───── DATA ROWS

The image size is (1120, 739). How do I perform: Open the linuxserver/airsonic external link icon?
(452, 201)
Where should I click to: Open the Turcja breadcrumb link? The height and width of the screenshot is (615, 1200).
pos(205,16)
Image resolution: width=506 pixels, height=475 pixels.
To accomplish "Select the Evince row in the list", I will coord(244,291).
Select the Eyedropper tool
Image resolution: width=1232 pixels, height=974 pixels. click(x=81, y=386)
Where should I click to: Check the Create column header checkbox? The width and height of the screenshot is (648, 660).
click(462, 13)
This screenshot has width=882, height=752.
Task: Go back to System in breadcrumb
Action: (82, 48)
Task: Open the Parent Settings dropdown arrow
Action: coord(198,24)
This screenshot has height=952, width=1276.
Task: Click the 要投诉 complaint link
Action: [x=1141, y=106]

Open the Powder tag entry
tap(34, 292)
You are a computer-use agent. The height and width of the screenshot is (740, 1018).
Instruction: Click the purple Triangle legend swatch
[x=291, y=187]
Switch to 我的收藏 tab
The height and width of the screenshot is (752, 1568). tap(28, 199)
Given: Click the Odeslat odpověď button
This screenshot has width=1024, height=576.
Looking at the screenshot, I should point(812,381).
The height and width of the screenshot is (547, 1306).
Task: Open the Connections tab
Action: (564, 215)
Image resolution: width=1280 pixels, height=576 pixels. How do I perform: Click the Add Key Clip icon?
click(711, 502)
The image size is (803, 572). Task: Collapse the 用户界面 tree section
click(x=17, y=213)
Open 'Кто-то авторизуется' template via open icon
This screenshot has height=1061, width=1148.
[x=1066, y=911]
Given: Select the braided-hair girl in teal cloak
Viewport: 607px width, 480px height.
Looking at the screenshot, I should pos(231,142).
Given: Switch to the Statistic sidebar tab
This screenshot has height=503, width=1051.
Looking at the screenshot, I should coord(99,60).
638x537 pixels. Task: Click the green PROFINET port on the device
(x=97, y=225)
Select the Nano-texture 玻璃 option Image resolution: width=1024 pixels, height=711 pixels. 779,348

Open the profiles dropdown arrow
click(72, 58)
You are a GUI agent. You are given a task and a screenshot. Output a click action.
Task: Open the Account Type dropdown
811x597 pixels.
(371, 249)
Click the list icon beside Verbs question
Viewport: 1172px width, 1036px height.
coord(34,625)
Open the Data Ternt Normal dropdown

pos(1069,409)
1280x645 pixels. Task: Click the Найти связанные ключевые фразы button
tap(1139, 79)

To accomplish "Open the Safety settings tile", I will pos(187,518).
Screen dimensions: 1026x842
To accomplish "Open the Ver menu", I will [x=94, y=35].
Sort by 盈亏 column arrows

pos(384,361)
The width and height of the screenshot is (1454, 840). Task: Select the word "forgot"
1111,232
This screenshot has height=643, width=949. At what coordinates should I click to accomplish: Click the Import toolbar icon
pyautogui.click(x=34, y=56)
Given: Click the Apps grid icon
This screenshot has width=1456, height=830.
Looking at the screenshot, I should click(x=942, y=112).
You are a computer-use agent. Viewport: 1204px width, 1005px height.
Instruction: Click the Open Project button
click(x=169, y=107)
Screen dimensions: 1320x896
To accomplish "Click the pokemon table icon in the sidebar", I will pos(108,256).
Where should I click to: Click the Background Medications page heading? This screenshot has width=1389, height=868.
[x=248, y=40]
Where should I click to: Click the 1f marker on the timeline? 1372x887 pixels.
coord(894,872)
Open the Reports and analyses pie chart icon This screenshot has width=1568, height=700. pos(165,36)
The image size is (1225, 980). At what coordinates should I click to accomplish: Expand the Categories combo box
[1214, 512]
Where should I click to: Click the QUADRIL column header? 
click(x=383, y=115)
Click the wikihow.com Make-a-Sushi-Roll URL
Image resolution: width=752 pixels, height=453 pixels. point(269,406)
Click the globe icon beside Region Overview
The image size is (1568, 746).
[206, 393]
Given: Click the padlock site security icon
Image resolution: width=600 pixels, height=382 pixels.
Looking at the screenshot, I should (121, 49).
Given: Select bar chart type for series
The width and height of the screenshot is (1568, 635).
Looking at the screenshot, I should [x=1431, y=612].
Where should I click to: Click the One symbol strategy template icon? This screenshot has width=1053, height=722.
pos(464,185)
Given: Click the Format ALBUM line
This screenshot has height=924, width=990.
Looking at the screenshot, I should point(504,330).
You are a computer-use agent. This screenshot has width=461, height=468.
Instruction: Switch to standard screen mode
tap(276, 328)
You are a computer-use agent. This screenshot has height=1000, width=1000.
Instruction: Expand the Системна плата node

──────────

> WHAT IS BEING ASKED:
Format the records above as a numbered list, starting at the line that contains "Where should I click to: Click the 1f" and ending at the line that contains "click(x=383, y=115)", with blank lines left out.

> OUTPUT FOR THIS EXERCISE:
1. Where should I click to: Click the 1f marker on the timeline? 1372x887 pixels.
2. coord(894,872)
3. Open the Reports and analyses pie chart icon This screenshot has width=1568, height=700. pos(165,36)
4. The image size is (1225, 980). At what coordinates should I click to accomplish: Expand the Categories combo box
5. [1214, 512]
6. Where should I click to: Click the QUADRIL column header? 
7. click(x=383, y=115)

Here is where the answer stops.